Unfortunately for that theory, there is a credited screenwriter for this pablum. John Gatins (Real Steel, The Shaggy Dog) literally has the cast circle the drain, danging onto poorly repeated metaphors and plot points for the middle hour of the film until anything interesting happens again. The entire "she loves him so she'll save him" subplot could be cut with no impact on the structure of the story. It's just another way to shovel in more addiction story cliches into a film that didn't need them.

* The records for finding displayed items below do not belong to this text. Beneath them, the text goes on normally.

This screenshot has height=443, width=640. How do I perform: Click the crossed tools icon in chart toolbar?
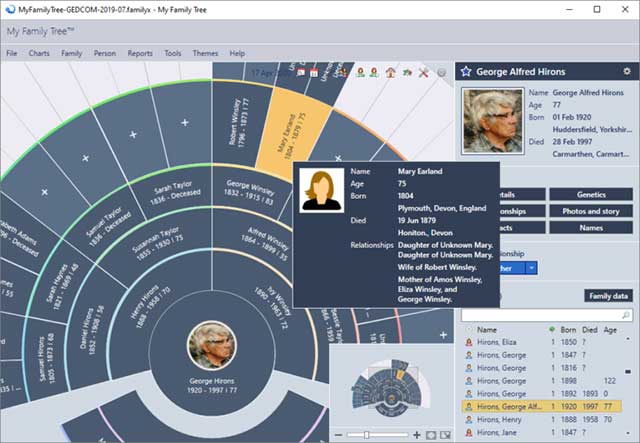(x=423, y=72)
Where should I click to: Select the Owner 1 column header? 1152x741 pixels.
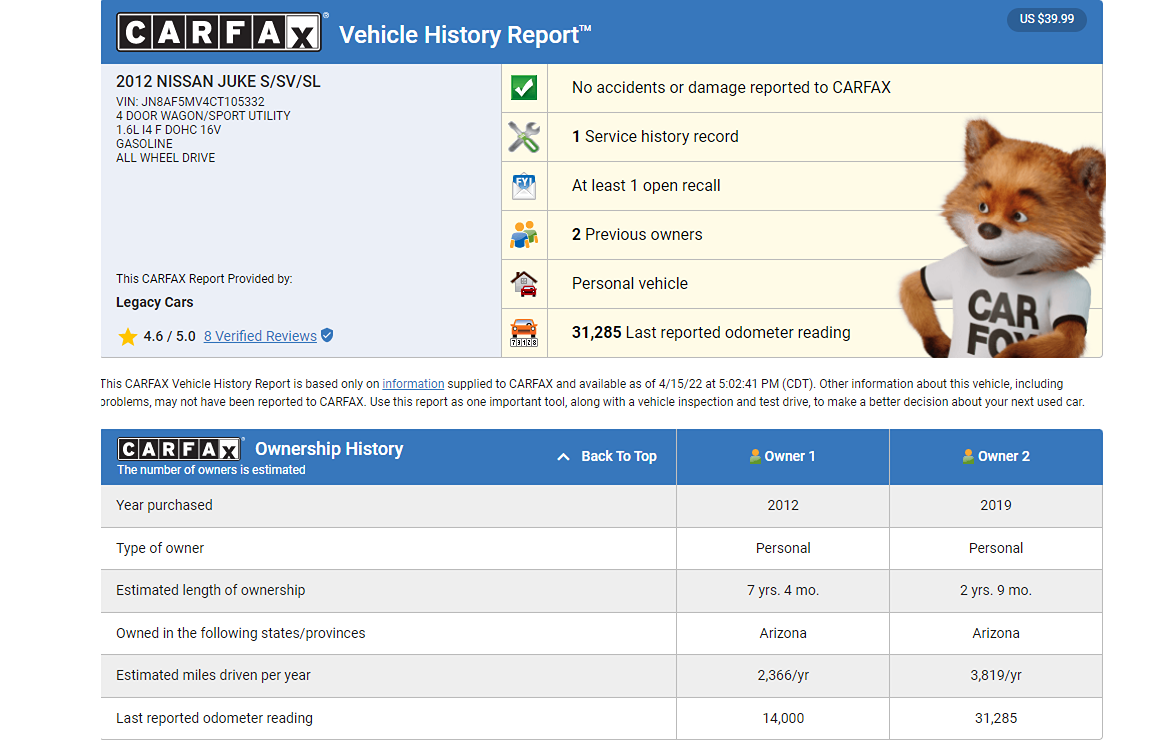[783, 456]
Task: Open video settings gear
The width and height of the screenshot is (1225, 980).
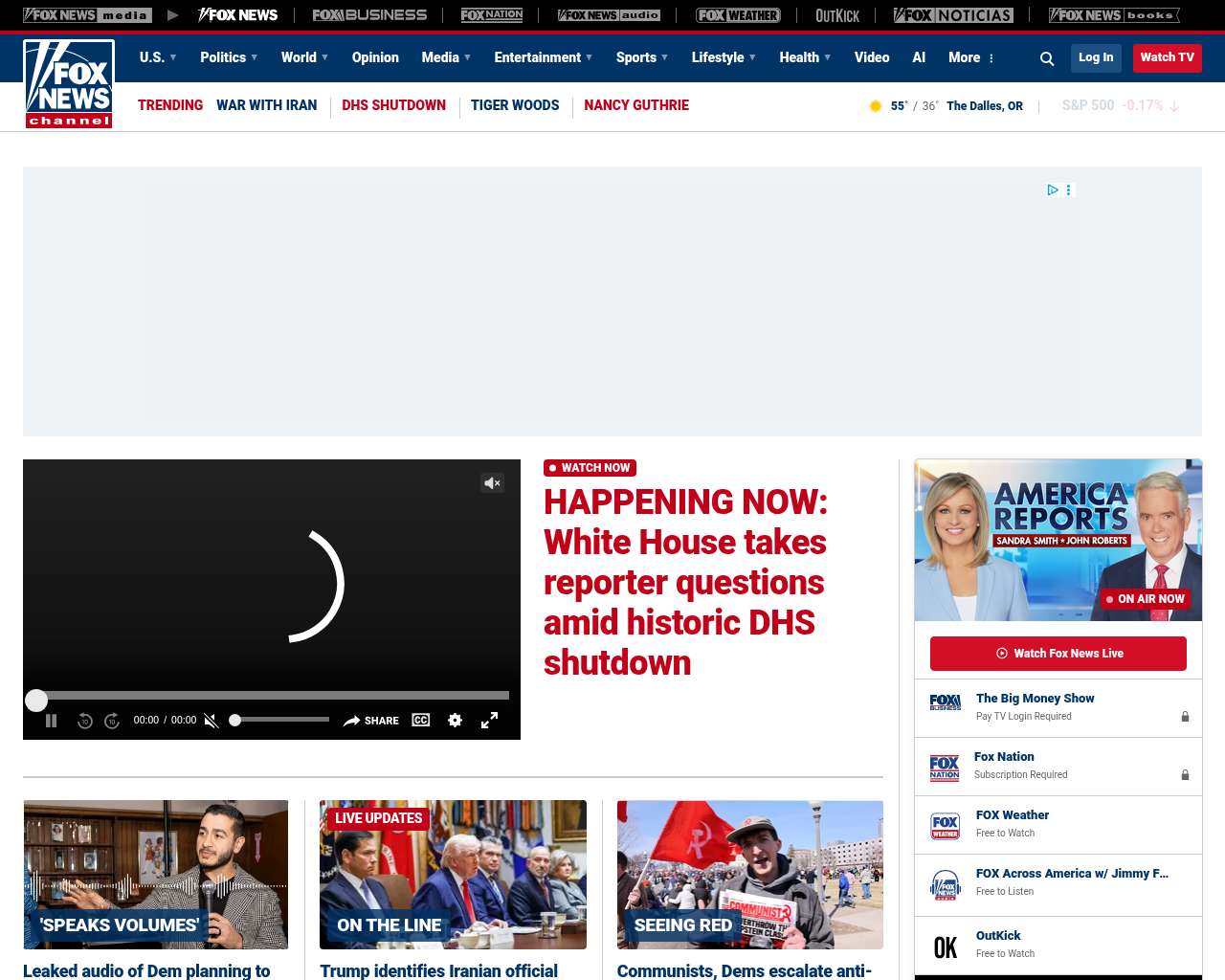Action: click(456, 721)
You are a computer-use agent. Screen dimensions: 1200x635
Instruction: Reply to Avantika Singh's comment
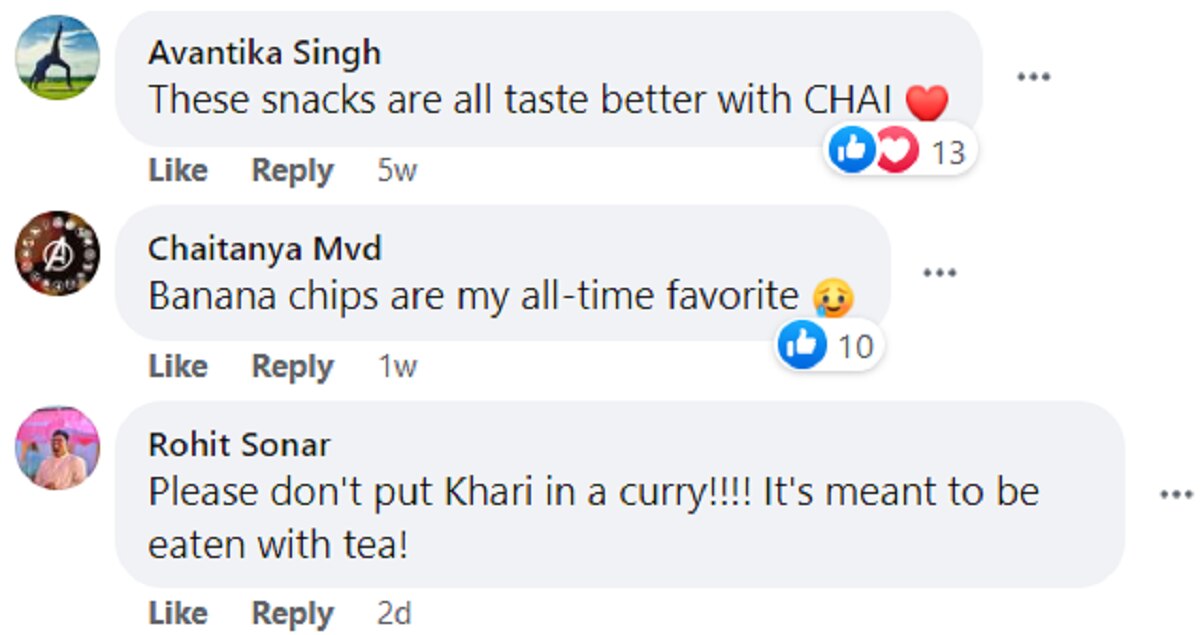(292, 171)
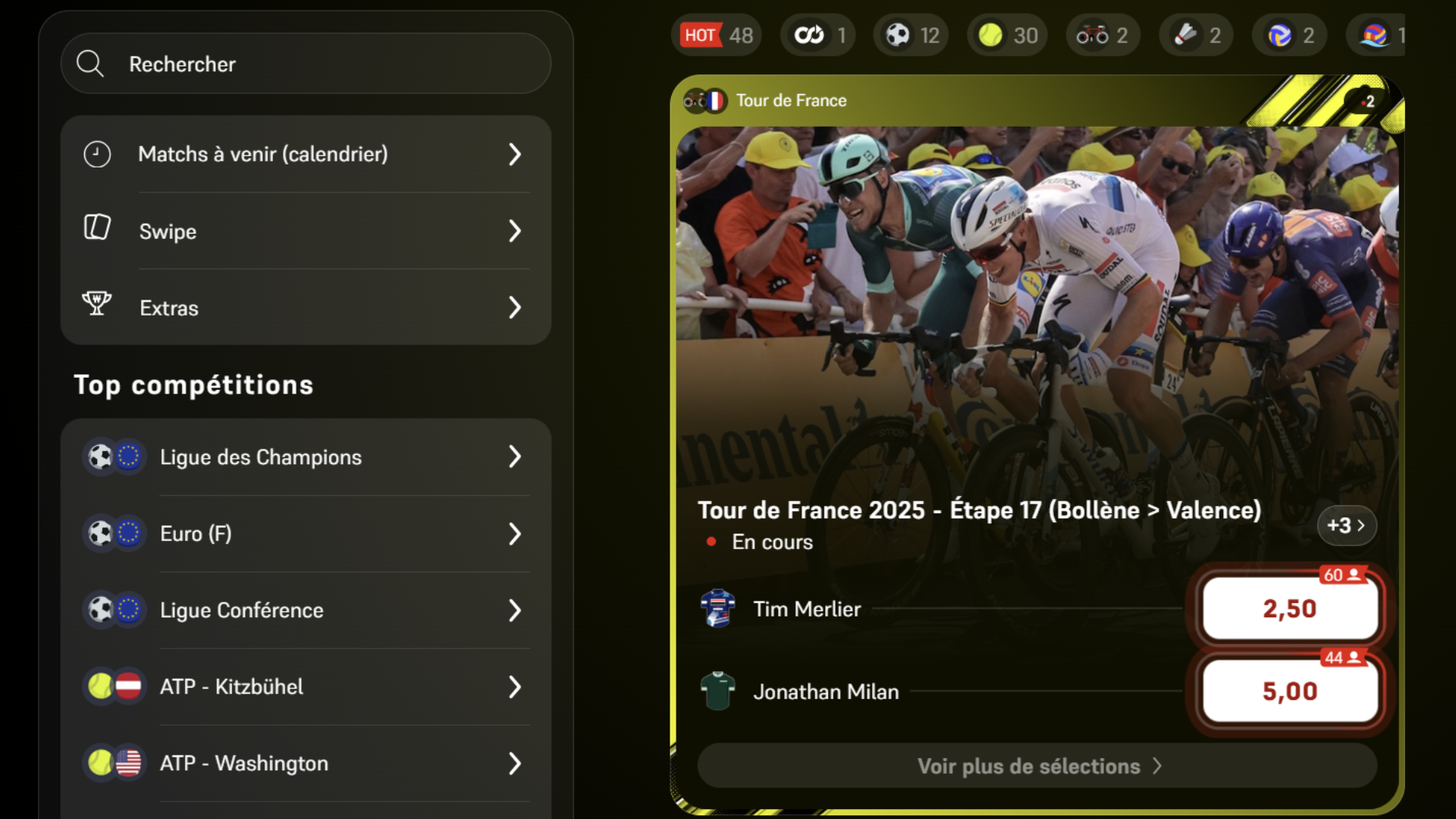The width and height of the screenshot is (1456, 819).
Task: Expand the Extras chevron
Action: 515,307
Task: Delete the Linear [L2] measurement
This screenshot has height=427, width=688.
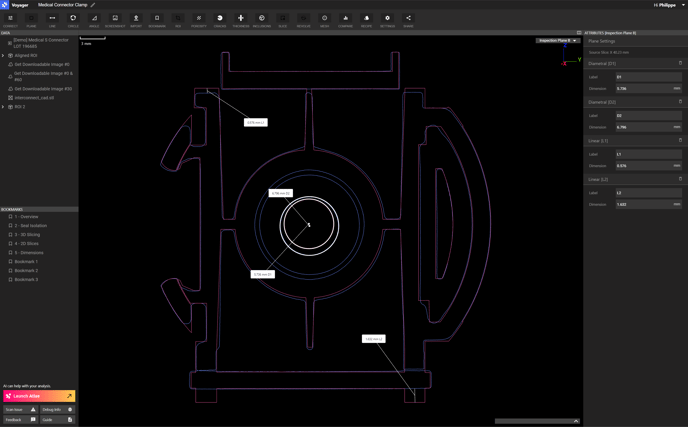Action: pos(680,179)
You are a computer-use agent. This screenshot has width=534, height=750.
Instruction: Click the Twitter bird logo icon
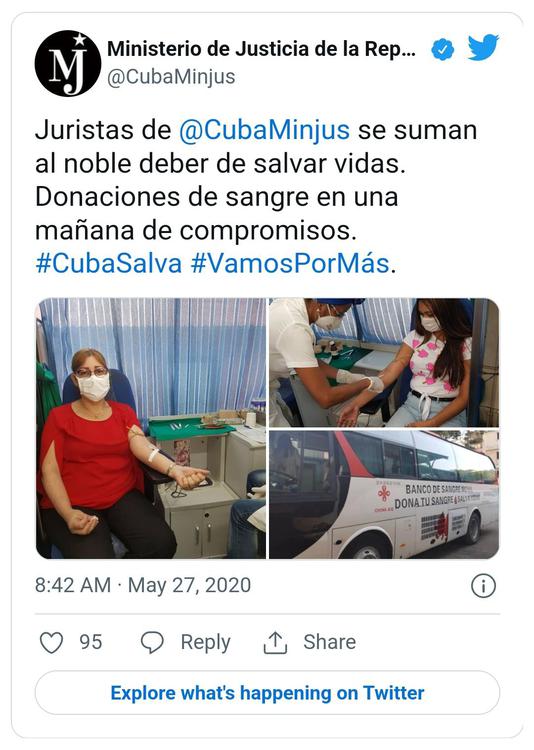pos(483,48)
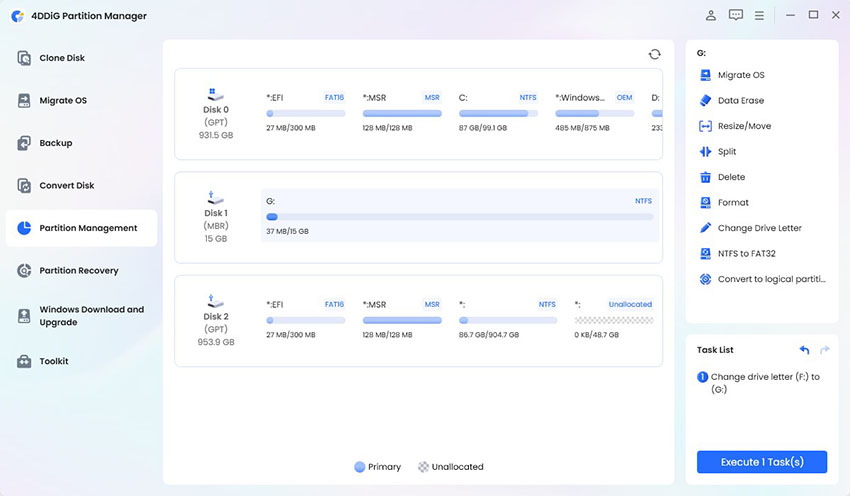Screen dimensions: 850x496
Task: Click the undo arrow in Task List
Action: (x=804, y=350)
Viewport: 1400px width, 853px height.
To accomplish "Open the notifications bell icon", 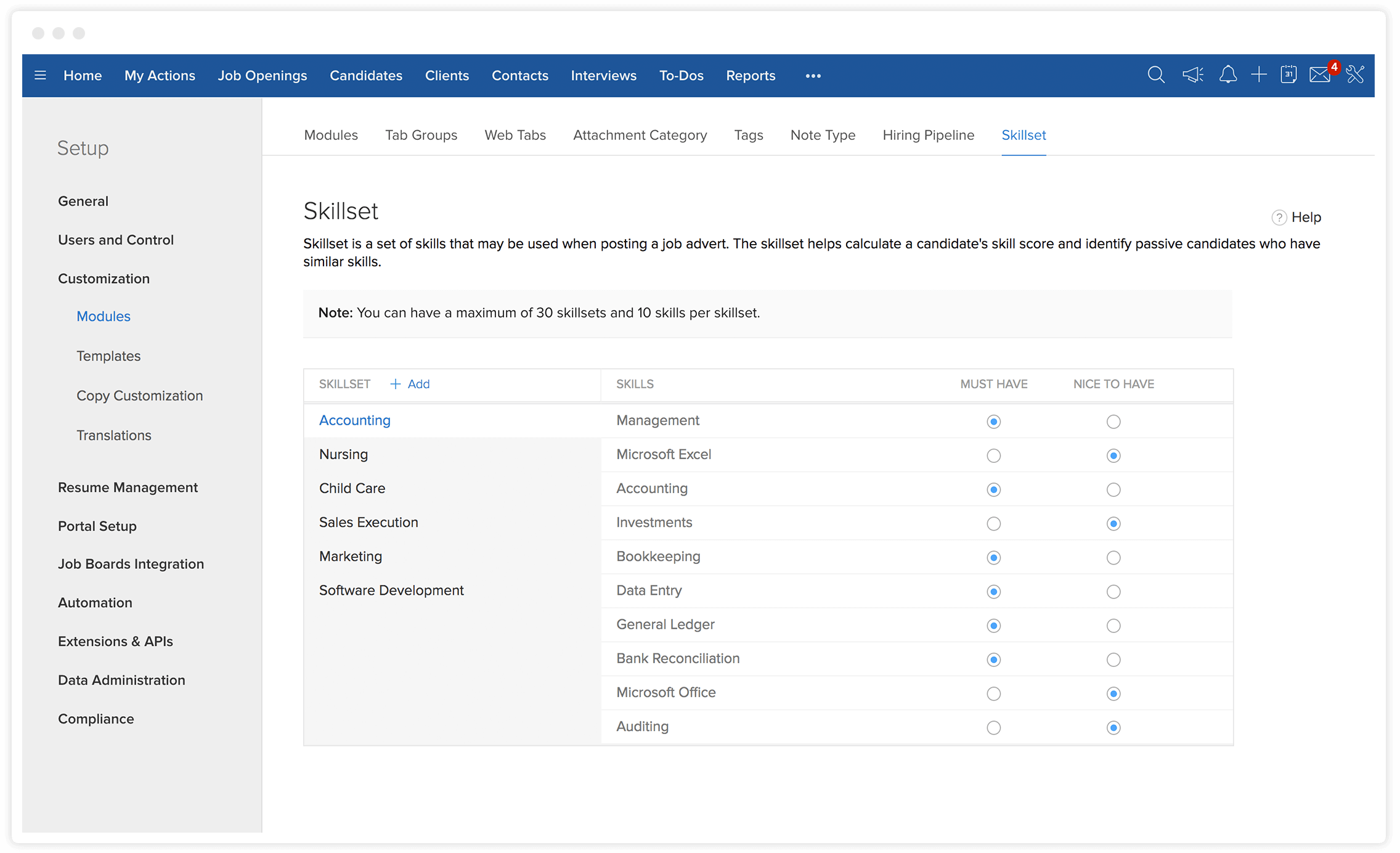I will pyautogui.click(x=1227, y=75).
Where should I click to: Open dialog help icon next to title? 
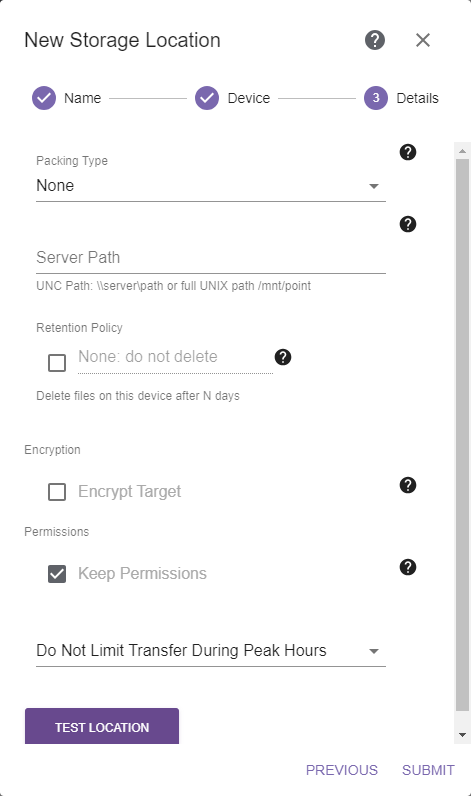(375, 40)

Flight starts off with so much potential. The first 30 minutes are a strong thriller about an ill-fated flight. There's genuine shock value found in opening this film with a clear look into pilot Whip Whitaker's daily routine. That he can so calmly assure his flight staff that he's good to take off in the middle of a terrible storm after what he did is shocking. The tension only builds from there until the plane hits the ground.
Director Robert Zemeckis, stepping away from the unyielding death masks of his decade of motion capture nonsense, manages to sell each individual scene as important. There is something of interest or worth in every scene even if it's the 37th time we've seen Denzel Washington reach blackout drunk phase and fall on the floor next to a pile of cocaine. The plane crash and direct lead-in to the hearing at the end of the film are masterfully built sequences of suspense. No amount of visual wizardry or quality acting can connect the dots in a film that, on the page, has no identity of its own.
Ultimately, this is a case of not selling your best assets. Flight could be a tight legal thriller about where to place responsibility in the wake of terrible tragedy. Is it the fault of the unfit pilot? The ill-maintained plane? An act of God? Or some combination of those and other factors? Those are the most effective moments in the two-plus hour feature.
Instead, Flight is mostly a tired character study into the mind of an addict. It has absolutely nothing new to say about those circumstances. Actually, it does say something new, but saying "coke dealers are awesome" isn't exactly a feel-good positive message.
Rating: 3/10
That's one point for every John Goodman as a coke dealer scene. He's almost worth the price of admission.